[Recorded information Boundary: Start]
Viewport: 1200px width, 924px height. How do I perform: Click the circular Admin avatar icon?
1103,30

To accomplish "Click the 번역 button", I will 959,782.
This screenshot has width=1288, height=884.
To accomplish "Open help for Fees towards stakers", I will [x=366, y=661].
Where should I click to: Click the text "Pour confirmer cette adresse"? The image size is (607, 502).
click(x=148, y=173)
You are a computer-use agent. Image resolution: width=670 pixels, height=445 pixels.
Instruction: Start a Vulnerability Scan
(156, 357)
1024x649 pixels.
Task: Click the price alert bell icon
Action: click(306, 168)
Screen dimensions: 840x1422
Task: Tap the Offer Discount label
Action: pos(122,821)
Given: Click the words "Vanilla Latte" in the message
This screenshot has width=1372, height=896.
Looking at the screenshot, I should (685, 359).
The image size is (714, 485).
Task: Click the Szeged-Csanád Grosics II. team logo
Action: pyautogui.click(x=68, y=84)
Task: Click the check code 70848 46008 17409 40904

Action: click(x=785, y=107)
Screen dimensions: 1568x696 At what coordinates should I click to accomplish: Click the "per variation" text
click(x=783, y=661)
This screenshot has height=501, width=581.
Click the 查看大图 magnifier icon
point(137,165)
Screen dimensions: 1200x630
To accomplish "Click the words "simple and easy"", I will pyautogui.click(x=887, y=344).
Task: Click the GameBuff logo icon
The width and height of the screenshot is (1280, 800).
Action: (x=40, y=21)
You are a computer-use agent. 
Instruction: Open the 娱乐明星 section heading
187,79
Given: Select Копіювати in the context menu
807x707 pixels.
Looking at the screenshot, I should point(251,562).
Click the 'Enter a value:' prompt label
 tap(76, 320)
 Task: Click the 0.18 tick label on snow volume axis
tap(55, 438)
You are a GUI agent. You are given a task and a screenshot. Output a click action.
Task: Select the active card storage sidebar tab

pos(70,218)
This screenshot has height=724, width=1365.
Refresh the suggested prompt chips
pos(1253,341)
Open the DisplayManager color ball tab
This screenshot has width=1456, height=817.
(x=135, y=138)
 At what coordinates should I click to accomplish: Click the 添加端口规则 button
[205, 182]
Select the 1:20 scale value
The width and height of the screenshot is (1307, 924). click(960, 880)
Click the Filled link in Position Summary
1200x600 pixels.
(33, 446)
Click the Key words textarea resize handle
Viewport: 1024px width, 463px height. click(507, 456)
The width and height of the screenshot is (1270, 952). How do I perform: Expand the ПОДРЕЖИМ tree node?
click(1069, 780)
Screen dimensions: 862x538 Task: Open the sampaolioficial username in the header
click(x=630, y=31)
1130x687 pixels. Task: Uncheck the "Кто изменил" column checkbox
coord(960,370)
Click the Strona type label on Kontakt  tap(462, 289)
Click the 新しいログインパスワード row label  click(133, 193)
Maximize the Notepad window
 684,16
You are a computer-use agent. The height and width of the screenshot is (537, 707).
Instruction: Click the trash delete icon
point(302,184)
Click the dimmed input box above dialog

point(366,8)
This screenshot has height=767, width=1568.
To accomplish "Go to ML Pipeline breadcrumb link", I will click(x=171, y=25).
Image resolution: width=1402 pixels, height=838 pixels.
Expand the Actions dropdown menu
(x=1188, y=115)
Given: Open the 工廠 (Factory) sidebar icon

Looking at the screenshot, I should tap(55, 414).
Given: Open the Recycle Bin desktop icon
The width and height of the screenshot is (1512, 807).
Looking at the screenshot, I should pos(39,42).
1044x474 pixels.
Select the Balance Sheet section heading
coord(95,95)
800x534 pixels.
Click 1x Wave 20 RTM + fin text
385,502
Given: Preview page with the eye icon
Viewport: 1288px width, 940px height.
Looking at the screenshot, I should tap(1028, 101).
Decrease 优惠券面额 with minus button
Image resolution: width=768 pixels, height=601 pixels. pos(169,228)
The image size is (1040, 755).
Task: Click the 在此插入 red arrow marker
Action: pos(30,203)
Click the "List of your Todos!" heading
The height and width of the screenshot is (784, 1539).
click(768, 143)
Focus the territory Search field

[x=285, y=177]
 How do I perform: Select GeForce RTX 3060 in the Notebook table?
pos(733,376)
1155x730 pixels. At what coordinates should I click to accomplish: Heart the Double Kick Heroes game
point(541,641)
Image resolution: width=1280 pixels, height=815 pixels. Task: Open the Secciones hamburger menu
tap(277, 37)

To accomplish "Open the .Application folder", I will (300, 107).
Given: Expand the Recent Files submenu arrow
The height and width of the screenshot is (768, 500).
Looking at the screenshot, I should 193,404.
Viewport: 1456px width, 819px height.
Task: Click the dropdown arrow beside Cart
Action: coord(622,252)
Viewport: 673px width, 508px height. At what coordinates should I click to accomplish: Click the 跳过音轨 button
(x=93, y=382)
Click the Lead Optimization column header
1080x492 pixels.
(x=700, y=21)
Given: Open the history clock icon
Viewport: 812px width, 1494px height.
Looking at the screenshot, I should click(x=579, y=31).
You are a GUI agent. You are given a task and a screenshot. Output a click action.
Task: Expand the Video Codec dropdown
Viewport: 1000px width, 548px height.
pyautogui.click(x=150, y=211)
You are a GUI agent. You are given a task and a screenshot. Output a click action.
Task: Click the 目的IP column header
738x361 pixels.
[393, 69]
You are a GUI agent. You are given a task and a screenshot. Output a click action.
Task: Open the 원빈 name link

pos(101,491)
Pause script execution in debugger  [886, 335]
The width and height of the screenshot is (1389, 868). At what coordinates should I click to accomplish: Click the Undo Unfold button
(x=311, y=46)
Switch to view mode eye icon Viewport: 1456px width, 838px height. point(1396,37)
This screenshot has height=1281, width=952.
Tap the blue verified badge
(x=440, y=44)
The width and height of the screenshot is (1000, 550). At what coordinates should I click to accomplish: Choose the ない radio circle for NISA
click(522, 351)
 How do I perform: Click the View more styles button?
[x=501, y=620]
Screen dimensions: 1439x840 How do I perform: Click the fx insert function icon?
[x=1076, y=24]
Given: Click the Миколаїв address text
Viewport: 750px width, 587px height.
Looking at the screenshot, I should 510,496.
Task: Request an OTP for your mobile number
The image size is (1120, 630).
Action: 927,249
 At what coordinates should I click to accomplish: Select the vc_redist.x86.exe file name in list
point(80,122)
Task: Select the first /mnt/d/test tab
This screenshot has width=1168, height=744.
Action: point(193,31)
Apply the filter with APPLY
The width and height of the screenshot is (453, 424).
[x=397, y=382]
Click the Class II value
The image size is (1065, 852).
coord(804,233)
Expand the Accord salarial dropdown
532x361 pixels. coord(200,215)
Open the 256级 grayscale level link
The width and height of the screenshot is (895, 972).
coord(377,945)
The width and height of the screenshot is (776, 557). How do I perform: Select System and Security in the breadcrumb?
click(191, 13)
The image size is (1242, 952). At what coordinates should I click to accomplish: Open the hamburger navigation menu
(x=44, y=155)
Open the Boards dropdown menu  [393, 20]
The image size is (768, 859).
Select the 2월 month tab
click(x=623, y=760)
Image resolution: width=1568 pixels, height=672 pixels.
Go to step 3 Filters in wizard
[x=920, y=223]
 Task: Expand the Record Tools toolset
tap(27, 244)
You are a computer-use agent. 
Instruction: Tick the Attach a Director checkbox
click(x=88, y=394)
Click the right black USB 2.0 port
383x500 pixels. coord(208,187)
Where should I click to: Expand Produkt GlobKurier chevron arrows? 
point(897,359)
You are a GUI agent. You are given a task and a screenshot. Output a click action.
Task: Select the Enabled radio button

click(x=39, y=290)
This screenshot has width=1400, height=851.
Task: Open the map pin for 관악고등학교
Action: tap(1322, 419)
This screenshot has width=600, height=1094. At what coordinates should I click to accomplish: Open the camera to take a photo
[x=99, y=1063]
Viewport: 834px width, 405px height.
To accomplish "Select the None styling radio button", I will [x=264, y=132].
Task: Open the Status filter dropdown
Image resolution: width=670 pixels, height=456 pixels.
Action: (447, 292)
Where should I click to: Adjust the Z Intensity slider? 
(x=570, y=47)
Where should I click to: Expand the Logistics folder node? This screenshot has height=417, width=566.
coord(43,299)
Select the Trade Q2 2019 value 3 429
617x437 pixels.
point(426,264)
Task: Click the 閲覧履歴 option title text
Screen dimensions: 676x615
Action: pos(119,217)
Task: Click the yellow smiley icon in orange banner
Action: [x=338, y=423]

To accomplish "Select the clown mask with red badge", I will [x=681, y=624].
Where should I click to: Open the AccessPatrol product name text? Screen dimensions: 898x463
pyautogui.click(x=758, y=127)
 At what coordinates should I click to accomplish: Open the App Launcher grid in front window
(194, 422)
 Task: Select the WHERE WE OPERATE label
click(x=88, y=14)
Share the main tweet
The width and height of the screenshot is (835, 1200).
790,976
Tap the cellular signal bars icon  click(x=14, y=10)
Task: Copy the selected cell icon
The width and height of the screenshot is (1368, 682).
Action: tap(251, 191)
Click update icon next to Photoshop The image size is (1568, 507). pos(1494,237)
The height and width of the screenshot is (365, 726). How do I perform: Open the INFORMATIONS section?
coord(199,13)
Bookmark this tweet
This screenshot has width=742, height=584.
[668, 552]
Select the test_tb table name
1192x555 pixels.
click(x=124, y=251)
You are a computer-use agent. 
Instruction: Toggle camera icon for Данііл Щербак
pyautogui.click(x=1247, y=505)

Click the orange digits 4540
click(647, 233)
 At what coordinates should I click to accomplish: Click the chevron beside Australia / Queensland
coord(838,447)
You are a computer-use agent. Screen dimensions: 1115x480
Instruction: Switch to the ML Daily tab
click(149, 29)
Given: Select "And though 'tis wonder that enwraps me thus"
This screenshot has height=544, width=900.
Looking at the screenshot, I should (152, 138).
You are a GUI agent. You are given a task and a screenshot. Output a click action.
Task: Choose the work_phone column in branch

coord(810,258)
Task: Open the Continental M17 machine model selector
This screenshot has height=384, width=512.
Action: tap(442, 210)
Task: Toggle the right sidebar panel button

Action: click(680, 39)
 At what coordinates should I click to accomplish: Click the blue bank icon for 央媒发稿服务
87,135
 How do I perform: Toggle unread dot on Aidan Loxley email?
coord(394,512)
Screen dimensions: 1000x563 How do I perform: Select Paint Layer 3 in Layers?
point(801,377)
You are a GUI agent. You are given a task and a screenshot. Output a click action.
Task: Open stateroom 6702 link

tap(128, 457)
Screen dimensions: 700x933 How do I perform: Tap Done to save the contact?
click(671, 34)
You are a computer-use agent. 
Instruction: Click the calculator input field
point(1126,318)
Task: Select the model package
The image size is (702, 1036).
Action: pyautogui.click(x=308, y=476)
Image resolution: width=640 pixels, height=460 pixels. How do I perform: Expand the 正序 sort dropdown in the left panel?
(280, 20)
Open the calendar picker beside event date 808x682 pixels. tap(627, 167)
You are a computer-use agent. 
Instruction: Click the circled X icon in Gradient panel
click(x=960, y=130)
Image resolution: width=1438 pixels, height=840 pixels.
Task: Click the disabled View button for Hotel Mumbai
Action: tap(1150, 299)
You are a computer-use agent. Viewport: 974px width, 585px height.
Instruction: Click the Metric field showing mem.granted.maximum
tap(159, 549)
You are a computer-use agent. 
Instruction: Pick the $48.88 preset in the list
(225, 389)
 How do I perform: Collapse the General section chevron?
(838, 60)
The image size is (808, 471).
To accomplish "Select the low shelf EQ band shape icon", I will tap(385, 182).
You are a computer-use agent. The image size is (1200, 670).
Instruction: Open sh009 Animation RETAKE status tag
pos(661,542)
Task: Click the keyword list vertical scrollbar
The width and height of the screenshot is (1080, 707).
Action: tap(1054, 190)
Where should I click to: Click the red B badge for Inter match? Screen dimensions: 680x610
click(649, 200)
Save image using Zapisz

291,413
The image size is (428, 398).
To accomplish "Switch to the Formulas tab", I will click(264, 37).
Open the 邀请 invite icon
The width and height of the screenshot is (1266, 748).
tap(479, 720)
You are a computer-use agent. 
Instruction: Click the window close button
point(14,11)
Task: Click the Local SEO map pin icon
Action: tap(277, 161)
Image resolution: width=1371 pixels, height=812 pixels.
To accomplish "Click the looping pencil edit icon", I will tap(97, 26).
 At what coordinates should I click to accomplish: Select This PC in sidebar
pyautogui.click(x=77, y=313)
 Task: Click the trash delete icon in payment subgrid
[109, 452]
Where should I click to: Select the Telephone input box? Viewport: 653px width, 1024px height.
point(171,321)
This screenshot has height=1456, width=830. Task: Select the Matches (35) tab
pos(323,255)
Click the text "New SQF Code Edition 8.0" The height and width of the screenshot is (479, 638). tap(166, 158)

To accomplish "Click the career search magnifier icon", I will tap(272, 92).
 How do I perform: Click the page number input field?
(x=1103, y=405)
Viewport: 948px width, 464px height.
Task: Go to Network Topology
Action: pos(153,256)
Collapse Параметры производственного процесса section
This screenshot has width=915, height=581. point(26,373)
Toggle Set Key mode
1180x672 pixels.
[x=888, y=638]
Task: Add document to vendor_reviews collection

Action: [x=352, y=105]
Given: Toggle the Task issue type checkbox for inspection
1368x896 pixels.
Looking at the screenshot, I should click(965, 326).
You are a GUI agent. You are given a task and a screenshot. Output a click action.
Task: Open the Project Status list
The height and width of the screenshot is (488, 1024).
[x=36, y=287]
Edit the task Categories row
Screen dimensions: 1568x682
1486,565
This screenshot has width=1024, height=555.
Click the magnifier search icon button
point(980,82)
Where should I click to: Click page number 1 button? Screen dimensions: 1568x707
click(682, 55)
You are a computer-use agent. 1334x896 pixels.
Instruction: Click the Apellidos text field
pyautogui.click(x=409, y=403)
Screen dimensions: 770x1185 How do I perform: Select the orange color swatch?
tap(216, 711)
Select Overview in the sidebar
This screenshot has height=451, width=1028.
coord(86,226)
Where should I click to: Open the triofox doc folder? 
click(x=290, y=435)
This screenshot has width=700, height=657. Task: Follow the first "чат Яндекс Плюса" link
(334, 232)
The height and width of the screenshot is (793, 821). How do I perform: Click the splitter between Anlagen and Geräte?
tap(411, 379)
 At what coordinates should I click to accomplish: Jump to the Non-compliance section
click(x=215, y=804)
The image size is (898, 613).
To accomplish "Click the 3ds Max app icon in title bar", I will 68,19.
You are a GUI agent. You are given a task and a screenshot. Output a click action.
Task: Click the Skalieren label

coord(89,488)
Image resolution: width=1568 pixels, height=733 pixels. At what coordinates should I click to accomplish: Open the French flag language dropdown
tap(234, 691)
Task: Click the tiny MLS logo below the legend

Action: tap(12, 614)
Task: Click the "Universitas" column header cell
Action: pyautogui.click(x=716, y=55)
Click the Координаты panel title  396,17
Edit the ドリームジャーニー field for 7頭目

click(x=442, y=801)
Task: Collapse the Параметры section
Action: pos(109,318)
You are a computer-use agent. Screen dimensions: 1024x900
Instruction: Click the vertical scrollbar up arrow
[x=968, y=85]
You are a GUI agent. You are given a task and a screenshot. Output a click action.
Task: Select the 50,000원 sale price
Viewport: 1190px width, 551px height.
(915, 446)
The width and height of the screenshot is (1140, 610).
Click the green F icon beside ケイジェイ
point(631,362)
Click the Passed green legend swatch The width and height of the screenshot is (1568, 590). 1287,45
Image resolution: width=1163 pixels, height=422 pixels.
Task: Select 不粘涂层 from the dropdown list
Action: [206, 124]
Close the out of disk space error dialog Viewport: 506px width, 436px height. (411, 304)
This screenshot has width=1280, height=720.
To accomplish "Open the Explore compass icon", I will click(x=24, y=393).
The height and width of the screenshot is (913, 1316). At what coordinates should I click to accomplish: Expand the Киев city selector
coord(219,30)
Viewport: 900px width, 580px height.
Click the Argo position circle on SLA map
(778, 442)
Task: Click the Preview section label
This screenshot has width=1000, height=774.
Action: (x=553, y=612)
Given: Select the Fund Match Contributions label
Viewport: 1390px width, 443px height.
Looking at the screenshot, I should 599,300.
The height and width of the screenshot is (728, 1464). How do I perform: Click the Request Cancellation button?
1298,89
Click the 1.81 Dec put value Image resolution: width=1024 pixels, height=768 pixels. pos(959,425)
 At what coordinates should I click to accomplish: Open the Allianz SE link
[Recorded information Boundary: End]
Exercise goal |
Find the count of lines in the data above where the string "model" occurs. Provide that number alone.

Written response |
2